## RECORDED INFORMATION

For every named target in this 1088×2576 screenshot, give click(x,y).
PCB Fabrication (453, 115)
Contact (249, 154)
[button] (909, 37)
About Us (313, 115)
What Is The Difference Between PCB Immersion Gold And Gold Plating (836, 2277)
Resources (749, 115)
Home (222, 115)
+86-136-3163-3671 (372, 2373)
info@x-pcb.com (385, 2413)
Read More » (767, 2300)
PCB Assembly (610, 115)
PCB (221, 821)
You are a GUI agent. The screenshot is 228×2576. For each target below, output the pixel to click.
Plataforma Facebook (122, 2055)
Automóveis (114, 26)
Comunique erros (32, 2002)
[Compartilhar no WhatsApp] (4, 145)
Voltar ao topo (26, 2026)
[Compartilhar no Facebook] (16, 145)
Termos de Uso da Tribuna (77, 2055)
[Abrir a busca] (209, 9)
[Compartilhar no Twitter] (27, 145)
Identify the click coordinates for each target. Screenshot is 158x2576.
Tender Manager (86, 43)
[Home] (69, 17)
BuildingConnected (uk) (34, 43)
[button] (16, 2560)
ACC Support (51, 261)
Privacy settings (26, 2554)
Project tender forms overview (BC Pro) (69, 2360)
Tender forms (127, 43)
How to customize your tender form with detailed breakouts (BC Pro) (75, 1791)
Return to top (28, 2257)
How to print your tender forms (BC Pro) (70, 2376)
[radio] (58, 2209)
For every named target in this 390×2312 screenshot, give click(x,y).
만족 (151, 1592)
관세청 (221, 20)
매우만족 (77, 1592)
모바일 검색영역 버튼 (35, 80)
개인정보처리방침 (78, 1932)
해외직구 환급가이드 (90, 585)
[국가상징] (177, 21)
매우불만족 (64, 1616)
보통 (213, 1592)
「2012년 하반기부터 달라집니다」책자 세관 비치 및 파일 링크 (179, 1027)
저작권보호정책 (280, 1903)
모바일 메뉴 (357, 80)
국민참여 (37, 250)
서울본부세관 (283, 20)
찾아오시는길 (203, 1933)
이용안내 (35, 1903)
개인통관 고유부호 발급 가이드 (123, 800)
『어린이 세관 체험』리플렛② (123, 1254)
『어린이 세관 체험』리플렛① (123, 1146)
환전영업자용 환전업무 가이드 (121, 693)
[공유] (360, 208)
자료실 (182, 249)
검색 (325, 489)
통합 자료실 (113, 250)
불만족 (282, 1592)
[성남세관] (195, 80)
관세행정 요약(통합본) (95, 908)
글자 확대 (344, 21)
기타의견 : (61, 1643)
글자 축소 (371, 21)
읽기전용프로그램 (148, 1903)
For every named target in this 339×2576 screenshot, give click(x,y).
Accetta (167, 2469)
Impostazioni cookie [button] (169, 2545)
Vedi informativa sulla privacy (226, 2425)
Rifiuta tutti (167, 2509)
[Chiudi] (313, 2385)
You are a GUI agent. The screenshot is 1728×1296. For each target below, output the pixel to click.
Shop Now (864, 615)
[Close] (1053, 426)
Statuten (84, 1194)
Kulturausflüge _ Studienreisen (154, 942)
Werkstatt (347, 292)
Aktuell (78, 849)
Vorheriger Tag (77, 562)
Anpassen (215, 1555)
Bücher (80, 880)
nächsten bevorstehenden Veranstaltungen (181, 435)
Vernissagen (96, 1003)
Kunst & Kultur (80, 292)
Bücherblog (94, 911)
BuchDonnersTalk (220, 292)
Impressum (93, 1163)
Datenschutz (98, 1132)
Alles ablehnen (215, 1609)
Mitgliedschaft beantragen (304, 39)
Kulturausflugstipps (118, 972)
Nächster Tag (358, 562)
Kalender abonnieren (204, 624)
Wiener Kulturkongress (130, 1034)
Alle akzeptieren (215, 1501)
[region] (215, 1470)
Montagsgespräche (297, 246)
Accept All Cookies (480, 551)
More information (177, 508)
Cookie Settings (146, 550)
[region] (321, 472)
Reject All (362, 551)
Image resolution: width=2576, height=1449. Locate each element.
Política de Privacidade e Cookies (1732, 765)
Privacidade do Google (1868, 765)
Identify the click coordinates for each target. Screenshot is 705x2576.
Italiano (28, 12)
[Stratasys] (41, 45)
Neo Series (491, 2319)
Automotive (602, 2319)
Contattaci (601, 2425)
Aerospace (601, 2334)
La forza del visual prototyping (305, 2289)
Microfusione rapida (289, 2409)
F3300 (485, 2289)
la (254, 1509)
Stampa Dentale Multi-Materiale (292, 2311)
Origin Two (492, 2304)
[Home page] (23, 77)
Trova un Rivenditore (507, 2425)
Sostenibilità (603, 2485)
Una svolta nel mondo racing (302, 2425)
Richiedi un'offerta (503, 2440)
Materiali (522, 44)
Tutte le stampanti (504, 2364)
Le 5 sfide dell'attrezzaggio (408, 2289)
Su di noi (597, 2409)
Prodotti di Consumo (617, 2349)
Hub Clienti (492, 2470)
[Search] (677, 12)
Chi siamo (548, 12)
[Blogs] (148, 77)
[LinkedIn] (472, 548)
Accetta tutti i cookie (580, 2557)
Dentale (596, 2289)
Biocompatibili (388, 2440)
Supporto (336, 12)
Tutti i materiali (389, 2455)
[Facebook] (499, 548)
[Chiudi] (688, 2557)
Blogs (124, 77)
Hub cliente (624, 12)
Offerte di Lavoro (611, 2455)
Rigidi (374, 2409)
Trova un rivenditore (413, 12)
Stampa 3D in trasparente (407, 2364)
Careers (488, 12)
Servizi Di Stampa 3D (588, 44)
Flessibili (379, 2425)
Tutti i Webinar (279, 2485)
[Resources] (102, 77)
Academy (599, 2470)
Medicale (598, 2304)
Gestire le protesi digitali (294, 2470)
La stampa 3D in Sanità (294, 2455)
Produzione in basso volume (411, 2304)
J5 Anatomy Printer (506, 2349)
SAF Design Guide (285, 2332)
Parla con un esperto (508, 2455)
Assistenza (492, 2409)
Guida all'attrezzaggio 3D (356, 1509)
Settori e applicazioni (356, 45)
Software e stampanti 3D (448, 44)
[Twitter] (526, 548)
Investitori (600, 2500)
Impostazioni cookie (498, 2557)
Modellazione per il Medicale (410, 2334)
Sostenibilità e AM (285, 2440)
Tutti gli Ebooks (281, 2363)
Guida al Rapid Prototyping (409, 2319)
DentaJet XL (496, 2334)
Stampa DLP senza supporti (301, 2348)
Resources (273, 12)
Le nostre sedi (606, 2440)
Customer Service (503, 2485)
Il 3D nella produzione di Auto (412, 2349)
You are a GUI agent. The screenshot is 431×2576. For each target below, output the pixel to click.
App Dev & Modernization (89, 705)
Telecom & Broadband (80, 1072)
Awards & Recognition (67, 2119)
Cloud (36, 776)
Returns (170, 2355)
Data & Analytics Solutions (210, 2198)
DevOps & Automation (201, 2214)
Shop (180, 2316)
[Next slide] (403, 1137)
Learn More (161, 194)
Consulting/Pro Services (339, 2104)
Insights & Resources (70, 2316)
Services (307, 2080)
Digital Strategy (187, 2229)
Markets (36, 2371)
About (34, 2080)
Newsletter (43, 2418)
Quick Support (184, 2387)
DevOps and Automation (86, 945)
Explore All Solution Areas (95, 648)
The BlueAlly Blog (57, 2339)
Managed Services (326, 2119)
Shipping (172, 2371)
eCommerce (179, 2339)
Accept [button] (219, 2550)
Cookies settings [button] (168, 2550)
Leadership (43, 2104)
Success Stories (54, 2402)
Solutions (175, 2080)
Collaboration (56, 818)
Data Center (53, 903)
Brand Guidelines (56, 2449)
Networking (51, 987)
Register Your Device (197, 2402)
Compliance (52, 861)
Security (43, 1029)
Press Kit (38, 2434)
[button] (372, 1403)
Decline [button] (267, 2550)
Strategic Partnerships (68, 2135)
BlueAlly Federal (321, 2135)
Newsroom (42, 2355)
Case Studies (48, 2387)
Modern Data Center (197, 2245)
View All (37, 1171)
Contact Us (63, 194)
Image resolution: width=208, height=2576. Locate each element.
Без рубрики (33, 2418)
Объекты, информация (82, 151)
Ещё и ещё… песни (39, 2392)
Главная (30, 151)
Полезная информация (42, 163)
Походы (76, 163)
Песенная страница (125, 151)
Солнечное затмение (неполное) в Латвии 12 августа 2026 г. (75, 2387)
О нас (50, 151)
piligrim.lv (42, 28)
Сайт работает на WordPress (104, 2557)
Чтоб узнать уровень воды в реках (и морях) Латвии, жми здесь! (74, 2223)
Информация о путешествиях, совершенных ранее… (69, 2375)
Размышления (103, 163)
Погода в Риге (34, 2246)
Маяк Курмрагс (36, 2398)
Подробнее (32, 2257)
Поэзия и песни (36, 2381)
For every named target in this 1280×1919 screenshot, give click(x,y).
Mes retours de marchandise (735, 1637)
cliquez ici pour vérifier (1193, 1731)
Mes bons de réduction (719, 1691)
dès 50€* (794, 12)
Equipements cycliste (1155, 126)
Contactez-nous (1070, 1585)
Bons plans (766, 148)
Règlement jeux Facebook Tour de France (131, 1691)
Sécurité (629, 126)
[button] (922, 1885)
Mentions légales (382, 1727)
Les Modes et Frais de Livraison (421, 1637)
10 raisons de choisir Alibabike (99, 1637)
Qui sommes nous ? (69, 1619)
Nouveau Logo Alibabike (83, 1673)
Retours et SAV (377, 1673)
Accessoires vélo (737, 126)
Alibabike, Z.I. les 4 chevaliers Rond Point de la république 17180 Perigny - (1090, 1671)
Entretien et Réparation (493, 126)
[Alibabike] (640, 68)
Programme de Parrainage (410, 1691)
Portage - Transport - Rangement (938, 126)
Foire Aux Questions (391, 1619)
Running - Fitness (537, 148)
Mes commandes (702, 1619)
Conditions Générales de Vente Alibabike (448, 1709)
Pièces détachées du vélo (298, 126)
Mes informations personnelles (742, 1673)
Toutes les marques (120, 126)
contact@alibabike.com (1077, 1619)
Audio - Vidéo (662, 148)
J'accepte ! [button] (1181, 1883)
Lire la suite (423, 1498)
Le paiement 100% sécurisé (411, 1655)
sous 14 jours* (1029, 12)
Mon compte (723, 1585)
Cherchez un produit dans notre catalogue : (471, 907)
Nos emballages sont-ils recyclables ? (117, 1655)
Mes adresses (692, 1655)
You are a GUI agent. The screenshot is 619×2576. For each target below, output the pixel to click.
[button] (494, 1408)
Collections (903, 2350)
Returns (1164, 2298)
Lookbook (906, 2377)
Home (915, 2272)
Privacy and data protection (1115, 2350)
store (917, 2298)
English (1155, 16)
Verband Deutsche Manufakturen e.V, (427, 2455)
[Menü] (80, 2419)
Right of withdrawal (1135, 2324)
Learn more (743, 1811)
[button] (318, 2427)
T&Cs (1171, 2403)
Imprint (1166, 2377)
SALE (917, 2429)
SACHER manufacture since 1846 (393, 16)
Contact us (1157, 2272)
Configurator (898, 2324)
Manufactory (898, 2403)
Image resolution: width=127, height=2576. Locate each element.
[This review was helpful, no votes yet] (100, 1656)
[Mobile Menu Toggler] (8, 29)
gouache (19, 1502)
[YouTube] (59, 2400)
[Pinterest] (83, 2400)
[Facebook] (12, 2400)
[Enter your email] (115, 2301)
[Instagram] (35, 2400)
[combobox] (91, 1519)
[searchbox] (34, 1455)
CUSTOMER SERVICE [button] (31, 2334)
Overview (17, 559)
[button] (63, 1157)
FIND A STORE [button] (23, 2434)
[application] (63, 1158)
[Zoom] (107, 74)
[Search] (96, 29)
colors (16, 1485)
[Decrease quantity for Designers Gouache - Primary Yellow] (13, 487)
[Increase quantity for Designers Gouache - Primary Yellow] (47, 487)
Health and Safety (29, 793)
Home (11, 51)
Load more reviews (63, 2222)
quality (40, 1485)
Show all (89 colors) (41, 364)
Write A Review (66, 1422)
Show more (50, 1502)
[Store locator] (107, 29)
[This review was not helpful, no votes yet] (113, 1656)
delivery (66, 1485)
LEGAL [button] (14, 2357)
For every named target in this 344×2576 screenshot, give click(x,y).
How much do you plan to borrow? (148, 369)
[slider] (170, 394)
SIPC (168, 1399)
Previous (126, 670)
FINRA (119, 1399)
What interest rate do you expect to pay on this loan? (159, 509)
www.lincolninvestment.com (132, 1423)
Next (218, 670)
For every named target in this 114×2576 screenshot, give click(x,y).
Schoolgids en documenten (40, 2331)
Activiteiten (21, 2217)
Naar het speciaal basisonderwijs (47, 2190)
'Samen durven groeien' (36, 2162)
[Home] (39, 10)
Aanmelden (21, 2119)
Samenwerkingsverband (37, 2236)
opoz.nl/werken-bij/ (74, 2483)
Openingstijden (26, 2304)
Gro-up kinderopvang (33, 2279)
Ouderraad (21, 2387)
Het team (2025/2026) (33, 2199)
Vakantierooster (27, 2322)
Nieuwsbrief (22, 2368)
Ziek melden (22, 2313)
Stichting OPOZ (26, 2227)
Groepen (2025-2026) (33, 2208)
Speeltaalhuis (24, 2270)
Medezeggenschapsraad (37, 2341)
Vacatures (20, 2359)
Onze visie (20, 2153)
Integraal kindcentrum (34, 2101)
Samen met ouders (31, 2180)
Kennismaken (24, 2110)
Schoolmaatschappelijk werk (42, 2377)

## PROBLEM TO WORK ON
Gather all lines from the listing above in which "named" occurs.

## ANSWER TO THIS TASK
For every named target in this 1088×2576 screenshot, give click(x,y).
For every named target in this 390×2312 screenshot, give click(x,y).
For every named target in this 339×2576 screenshot, give click(x,y).
For every named target in this 1280×1919 screenshot, give click(x,y).
For every named target in this 344×2576 screenshot, give click(x,y).
For every named target in this 114×2576 screenshot, give click(x,y).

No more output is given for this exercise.